Data excerpts:

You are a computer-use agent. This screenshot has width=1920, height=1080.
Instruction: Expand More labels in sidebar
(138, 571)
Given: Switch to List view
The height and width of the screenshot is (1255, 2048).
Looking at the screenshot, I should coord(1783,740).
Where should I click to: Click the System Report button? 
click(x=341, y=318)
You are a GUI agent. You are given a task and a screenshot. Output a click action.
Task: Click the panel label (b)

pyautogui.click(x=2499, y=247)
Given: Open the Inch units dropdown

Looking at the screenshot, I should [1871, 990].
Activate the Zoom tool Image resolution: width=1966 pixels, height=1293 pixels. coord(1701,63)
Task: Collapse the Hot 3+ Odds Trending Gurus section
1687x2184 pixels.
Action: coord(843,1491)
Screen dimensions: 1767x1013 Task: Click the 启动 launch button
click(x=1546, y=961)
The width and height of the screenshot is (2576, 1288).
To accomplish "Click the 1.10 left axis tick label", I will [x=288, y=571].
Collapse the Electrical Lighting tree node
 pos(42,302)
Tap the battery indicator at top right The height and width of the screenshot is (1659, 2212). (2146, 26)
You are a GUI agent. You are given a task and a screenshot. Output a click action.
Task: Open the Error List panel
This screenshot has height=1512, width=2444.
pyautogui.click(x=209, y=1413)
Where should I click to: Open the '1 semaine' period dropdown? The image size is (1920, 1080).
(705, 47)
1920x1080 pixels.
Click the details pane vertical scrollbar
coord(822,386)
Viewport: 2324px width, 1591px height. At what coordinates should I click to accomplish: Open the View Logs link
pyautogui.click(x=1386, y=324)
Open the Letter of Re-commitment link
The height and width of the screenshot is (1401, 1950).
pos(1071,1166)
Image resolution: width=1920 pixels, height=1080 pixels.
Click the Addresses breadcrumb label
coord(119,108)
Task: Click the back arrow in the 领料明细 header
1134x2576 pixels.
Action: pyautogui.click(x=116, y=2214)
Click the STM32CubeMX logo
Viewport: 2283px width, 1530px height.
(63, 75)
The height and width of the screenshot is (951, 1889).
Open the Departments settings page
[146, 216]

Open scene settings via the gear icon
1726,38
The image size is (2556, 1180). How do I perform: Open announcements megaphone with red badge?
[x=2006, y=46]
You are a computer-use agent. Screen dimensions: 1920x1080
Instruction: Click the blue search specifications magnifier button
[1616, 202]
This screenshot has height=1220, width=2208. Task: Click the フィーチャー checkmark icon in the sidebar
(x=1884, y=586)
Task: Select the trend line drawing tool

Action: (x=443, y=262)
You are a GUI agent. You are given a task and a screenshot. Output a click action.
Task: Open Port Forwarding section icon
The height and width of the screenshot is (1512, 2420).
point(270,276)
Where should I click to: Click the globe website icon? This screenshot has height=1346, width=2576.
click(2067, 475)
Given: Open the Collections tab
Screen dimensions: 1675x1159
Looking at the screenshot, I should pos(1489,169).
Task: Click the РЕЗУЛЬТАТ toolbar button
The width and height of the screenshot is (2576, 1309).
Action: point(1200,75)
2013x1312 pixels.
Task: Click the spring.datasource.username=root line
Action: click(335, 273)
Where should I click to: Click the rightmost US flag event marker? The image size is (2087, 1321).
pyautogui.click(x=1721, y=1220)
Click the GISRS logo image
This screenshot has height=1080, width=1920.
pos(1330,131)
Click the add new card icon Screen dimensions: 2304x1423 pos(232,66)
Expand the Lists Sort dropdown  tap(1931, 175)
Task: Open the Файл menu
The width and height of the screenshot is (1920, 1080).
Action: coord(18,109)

Aim of the task: For this exercise, the answer is the lines from the one containing "You are a computer-use agent. Screen" through the end of the listing above, reproduced exactly.

Output for this exercise:
You are a computer-use agent. Screen dimensions: 1920x1080
Instruction: Click the blue search specifications magnifier button
[1616, 202]
This screenshot has height=1220, width=2208. Task: Click the フィーチャー checkmark icon in the sidebar
(x=1884, y=586)
Task: Select the trend line drawing tool

Action: (x=443, y=262)
You are a GUI agent. You are given a task and a screenshot. Output a click action.
Task: Open Port Forwarding section icon
The height and width of the screenshot is (1512, 2420).
point(270,276)
Where should I click to: Click the globe website icon? This screenshot has height=1346, width=2576.
click(2067, 475)
Given: Open the Collections tab
Screen dimensions: 1675x1159
Looking at the screenshot, I should pos(1489,169).
Task: Click the РЕЗУЛЬТАТ toolbar button
The width and height of the screenshot is (2576, 1309).
Action: point(1200,75)
2013x1312 pixels.
Task: Click the spring.datasource.username=root line
Action: click(335, 273)
Where should I click to: Click the rightmost US flag event marker? The image size is (2087, 1321).
pyautogui.click(x=1721, y=1220)
Click the GISRS logo image
This screenshot has height=1080, width=1920.
pos(1330,131)
Click the add new card icon Screen dimensions: 2304x1423 pos(232,66)
Expand the Lists Sort dropdown  tap(1931, 175)
Task: Open the Файл menu
The width and height of the screenshot is (1920, 1080).
Action: coord(18,109)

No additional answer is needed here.